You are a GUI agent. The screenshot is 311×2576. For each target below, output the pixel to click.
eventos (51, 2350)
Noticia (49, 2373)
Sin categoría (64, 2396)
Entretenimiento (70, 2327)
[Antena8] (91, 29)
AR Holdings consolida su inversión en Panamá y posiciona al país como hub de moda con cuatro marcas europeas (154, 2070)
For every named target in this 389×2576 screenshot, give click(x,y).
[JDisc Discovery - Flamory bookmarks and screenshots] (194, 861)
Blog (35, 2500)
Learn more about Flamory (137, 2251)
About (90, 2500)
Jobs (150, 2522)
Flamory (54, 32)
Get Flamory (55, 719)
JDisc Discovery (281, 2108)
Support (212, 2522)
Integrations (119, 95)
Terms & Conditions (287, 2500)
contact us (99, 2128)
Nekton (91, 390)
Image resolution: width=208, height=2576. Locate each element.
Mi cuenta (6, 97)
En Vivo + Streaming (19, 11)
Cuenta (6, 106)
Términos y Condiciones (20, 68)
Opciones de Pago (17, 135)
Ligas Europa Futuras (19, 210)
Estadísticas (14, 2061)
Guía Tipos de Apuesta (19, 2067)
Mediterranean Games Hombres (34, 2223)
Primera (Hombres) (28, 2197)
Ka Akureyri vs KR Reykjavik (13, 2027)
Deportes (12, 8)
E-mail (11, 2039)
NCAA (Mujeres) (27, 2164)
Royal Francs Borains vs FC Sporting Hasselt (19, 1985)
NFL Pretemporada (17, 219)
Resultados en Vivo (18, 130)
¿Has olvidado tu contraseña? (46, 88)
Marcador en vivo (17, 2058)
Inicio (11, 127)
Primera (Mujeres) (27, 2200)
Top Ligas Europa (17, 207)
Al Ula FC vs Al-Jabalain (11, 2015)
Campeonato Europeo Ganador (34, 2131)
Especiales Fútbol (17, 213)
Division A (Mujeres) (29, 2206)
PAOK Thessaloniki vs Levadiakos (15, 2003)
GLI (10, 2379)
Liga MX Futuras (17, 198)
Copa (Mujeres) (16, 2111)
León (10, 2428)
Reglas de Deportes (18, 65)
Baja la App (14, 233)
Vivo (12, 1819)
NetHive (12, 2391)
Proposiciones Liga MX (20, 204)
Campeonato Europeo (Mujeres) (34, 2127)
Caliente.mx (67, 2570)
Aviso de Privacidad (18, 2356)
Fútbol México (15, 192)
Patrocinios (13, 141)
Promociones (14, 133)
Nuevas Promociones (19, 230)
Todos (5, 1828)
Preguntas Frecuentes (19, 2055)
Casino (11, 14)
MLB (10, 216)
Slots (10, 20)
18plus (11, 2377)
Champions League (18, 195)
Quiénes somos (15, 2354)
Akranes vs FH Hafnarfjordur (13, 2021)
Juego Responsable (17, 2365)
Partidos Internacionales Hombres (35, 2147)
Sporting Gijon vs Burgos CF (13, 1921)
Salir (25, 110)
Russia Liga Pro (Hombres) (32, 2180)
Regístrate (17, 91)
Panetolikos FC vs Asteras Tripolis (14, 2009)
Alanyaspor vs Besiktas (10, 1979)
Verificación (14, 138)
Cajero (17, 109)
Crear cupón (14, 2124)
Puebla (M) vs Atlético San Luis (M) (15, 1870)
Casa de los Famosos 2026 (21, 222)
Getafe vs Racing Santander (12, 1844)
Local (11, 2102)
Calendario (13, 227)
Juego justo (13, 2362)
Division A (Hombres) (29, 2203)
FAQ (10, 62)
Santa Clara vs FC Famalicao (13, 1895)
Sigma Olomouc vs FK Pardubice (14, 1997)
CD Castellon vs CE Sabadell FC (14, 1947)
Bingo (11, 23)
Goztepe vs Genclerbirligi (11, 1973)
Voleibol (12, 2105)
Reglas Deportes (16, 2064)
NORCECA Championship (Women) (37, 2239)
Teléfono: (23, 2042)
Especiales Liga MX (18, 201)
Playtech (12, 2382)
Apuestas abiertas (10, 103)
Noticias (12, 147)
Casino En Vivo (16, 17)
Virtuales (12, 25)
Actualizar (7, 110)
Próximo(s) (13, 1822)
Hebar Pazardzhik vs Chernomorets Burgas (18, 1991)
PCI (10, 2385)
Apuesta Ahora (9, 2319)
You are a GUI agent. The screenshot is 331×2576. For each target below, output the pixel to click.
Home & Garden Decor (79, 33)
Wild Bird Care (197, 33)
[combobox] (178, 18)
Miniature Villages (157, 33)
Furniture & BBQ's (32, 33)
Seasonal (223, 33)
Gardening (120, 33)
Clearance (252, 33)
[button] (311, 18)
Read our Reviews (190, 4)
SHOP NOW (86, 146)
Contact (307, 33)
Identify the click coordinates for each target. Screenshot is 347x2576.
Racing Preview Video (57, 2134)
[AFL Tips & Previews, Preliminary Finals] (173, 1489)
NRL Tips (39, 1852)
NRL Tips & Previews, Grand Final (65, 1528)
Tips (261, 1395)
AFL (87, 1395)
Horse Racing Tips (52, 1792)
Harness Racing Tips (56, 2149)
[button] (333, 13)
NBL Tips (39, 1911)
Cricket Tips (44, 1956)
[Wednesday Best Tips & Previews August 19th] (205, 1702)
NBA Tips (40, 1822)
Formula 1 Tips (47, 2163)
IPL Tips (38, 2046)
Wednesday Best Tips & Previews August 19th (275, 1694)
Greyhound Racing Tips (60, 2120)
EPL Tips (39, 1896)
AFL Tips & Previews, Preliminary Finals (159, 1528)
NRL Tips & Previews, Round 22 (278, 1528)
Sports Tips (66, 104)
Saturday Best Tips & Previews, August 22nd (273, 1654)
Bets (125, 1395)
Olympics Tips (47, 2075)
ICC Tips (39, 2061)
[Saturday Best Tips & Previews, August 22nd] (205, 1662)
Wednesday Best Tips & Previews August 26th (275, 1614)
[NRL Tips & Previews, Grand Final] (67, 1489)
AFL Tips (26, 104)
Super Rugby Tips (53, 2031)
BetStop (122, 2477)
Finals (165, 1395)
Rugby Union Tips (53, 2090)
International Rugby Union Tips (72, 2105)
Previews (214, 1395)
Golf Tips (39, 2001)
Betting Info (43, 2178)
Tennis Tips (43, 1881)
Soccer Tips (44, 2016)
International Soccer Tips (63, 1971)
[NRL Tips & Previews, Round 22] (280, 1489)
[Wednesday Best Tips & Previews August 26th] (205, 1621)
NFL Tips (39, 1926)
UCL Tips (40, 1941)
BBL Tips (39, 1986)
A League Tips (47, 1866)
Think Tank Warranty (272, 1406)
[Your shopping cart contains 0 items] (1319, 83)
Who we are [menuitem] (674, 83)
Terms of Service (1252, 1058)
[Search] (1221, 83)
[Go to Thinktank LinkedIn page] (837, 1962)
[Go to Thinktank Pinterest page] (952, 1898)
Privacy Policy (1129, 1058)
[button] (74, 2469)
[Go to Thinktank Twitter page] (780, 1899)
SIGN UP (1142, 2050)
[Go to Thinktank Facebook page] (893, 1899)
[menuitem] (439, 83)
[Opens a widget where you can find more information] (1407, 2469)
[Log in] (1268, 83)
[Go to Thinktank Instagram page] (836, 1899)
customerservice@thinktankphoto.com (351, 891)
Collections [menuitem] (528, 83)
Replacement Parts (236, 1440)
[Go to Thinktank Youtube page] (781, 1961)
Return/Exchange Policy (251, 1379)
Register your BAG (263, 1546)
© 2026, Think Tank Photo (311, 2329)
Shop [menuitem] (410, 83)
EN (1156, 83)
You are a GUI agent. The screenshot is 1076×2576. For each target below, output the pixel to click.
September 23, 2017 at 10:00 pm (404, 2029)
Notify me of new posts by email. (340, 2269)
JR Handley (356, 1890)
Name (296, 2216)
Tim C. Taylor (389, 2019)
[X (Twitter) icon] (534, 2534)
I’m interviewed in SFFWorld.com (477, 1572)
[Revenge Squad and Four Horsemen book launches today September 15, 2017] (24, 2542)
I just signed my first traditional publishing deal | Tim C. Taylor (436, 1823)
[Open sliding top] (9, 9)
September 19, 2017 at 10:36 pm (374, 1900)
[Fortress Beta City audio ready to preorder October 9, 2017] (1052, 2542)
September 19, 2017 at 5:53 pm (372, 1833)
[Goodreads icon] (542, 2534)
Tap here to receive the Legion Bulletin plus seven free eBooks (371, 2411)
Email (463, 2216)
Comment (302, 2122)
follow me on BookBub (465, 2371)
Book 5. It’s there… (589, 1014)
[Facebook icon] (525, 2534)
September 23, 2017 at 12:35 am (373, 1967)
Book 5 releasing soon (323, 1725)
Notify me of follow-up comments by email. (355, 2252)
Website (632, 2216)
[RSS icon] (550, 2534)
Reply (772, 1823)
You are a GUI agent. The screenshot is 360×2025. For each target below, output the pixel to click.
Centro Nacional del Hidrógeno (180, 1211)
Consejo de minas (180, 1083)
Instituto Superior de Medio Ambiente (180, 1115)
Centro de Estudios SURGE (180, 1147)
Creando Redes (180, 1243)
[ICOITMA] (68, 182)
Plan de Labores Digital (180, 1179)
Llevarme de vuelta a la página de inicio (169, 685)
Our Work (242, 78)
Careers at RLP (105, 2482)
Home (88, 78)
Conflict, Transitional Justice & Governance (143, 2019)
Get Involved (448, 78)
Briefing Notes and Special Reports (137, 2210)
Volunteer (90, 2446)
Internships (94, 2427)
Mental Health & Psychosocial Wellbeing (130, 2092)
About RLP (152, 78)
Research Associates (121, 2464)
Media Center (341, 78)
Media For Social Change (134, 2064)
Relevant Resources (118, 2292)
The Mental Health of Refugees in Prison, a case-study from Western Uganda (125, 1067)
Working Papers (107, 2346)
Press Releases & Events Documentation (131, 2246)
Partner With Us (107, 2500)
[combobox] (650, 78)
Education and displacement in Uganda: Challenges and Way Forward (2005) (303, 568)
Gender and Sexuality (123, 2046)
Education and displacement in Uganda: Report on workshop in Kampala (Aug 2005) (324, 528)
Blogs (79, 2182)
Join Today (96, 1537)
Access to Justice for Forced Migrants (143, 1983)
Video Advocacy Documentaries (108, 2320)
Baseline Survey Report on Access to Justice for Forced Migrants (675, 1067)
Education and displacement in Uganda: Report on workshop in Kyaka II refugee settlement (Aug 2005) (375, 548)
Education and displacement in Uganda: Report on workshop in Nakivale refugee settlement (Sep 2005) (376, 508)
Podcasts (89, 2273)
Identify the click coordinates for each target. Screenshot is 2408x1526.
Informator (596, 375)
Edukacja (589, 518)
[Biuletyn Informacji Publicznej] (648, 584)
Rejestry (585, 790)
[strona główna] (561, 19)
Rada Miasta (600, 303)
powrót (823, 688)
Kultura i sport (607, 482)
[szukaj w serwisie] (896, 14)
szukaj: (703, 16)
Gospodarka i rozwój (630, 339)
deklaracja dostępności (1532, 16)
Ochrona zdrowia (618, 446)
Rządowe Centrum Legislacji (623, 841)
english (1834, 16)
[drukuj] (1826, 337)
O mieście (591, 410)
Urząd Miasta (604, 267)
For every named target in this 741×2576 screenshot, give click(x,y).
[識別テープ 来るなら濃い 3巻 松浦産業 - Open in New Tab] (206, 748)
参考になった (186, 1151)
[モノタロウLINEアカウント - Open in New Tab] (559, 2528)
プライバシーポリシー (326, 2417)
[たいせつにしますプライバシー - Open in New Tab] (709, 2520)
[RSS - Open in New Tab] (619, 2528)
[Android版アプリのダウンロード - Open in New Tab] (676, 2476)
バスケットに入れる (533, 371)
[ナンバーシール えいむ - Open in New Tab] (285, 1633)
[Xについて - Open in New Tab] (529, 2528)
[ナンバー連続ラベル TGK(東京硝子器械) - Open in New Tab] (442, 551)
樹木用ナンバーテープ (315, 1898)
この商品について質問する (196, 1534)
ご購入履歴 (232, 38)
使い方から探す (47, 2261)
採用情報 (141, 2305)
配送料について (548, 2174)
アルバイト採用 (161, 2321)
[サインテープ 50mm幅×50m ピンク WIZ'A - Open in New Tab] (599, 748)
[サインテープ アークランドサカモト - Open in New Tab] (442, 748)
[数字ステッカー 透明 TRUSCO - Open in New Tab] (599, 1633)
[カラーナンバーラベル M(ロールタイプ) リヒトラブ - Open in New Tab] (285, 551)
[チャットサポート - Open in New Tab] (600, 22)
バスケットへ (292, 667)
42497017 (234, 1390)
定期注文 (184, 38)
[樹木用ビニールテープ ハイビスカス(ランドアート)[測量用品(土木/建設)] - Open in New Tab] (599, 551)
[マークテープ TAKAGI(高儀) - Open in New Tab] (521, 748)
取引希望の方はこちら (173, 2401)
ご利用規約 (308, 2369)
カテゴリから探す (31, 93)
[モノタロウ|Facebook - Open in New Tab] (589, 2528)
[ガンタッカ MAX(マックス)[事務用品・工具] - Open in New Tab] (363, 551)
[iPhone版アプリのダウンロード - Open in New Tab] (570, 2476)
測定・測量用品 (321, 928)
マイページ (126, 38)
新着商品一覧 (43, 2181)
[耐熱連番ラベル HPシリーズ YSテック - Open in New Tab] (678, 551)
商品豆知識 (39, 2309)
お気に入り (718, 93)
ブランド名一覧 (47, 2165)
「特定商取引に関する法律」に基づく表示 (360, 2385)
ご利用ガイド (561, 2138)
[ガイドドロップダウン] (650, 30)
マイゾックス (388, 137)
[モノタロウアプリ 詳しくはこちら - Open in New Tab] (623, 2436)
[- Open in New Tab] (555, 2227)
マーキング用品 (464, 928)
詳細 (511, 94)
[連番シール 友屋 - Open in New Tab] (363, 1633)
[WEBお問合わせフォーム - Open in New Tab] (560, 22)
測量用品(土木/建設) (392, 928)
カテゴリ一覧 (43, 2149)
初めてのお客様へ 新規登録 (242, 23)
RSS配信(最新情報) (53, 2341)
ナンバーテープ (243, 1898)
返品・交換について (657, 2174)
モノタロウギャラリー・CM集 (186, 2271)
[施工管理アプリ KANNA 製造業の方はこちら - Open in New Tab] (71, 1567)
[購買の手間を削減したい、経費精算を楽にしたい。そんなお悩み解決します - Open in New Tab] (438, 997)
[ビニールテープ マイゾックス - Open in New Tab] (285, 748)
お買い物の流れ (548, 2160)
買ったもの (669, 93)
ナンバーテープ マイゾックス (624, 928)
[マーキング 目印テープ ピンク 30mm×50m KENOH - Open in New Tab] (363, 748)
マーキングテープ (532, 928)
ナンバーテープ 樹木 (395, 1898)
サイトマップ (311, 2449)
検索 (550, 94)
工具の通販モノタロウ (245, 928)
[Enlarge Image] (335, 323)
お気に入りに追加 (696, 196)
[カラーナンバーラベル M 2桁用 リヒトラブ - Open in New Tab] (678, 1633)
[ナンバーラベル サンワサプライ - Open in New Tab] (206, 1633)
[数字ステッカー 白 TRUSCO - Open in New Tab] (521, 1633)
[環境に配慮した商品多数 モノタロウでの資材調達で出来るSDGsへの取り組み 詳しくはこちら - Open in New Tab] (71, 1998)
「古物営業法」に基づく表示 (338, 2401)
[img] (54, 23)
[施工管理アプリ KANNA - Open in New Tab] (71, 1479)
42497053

TASK GOAL: In the records above, some lines may contain the word "Migrants"; copy every one of them.

RESULT OF THIS EXERCISE:
Access to Justice for Forced Migrants (143, 1983)
Baseline Survey Report on Access to Justice for Forced Migrants (675, 1067)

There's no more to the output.